Sunday, April 1, 2012

Baskets


As I dial in with clarity I see three baskets stand before me. I am grateful for the work I was pushed to do to have these choices in front of me. If circumstances were different I would not be looking at these choices as it would have never occurred to me to move beyond where I was standing. I'm grateful, these are all fine choices. For now, I really don't know which basket I will ultimately claim, two absolutely in the Fall and the third possibly when Summer changes to Autumn perhaps just a small bit later. Some baskets can be combined, others not at all. I don't want to say what's in them till the time comes, but for now at least I know to some degree where I'm headed.

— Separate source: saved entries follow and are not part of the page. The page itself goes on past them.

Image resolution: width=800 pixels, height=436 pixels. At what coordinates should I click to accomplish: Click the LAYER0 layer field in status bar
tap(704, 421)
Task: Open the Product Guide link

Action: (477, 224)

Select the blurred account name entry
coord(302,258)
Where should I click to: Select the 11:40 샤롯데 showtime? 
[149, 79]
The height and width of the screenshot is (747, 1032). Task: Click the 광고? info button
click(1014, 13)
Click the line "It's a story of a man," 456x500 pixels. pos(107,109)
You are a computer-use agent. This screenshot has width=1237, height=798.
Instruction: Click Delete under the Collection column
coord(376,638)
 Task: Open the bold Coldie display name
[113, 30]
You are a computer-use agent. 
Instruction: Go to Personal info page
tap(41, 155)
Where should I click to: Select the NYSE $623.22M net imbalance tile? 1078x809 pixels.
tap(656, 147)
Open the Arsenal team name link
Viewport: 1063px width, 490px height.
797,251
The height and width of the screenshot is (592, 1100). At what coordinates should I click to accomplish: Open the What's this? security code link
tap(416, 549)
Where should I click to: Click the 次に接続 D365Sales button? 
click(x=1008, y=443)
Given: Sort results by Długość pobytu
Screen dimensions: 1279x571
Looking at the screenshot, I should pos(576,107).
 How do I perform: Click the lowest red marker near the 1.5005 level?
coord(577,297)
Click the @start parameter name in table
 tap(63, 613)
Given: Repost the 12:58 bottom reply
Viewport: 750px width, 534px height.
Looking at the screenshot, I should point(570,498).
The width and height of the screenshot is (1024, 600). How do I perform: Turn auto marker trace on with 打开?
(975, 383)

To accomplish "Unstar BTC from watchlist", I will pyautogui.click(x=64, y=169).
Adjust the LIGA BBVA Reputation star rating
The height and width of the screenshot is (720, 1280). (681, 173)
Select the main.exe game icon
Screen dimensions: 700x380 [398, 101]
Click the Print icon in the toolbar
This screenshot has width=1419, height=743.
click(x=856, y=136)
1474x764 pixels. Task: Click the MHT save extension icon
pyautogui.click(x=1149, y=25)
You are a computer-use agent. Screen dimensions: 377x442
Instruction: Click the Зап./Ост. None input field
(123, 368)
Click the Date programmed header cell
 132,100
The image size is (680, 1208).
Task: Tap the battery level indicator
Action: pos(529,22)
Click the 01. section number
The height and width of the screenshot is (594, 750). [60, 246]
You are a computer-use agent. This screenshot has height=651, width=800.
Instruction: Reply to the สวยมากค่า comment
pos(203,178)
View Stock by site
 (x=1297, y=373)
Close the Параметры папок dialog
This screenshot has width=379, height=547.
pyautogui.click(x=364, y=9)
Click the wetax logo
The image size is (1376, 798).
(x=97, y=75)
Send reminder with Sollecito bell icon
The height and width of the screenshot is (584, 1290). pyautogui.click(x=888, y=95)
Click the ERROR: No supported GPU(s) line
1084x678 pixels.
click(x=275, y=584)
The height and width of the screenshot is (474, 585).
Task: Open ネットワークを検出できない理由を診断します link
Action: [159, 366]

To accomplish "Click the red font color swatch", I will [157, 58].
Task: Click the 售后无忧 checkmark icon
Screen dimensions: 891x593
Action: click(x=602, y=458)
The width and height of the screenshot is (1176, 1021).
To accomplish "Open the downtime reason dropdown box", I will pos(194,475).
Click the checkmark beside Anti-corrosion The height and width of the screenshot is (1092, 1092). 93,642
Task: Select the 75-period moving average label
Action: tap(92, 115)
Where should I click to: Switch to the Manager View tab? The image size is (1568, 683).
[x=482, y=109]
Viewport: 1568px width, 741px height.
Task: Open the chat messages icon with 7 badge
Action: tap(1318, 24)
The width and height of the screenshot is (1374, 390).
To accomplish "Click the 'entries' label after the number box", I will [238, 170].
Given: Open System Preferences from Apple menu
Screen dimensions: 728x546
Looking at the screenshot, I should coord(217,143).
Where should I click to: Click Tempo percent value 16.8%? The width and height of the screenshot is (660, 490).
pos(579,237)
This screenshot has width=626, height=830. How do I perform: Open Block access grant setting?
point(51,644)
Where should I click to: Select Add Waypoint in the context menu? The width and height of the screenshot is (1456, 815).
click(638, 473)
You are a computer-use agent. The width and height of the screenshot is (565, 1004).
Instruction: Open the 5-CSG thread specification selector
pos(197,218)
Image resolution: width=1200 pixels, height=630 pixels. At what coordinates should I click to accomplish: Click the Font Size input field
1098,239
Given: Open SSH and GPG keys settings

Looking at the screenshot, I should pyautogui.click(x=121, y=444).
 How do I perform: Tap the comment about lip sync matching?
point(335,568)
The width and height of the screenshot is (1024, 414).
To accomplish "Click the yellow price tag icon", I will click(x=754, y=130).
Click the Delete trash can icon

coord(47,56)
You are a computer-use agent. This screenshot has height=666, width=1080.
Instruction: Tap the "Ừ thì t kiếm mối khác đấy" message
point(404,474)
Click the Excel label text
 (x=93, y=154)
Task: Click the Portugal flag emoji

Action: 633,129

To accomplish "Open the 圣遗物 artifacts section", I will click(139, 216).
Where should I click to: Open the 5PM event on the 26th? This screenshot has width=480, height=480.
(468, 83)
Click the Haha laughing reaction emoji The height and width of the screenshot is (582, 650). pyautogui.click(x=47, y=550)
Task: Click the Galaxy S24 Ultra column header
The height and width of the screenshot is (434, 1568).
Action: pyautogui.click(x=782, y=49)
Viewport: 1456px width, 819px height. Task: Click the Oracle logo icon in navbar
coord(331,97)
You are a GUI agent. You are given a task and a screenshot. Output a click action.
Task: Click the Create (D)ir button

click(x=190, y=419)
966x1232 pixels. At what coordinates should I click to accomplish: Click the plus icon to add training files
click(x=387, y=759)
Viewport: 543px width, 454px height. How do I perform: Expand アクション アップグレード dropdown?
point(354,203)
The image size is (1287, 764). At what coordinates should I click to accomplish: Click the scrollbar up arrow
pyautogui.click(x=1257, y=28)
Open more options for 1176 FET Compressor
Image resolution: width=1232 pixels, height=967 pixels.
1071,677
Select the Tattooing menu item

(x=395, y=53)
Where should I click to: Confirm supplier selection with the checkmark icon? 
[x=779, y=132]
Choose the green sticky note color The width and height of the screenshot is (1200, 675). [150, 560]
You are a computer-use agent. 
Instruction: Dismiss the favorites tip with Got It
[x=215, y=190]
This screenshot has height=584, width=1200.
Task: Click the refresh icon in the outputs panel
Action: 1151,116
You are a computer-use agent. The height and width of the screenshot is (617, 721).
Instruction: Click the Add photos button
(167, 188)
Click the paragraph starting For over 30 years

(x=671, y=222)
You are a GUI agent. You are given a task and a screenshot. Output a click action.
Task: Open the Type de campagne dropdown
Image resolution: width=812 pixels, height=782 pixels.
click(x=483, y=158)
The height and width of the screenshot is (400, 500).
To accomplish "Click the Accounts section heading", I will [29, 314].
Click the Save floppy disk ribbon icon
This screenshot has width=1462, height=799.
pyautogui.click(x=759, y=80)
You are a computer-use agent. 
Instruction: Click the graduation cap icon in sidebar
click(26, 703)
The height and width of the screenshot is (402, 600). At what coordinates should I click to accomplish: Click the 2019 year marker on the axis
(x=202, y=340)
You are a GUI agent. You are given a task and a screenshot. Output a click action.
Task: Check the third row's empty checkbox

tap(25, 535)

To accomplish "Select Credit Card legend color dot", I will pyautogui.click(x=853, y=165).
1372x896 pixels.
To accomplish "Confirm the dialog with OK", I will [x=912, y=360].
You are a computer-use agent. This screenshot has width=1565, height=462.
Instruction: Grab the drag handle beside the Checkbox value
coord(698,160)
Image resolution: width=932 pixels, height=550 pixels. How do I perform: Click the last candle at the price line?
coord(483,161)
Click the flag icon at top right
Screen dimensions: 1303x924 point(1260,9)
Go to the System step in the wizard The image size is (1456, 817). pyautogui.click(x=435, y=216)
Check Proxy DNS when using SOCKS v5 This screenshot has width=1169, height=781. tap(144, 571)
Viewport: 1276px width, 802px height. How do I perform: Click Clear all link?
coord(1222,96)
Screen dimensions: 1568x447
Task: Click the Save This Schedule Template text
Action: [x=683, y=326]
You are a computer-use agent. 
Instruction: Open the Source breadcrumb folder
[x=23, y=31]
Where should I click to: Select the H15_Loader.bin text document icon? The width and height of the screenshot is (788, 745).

One if not all of these will manifest and at that time I will have to make a decision. I'm ok with that, the really hard part is behind me. Although there's much work to do between now and the end of June, I know what I am focusing on and this brings a far less cluttered feeling state which eases my mind greatly. I've been reading a lot of Pema Chodron. She is an ordained Buddhist nun, author, and teacher. My analyst suggested I look into her work. Reading and listening to this women's teachings have been a revelation. I cant help but think of that old quote, when the student is ready the teacher will appear. I'm deeply grateful.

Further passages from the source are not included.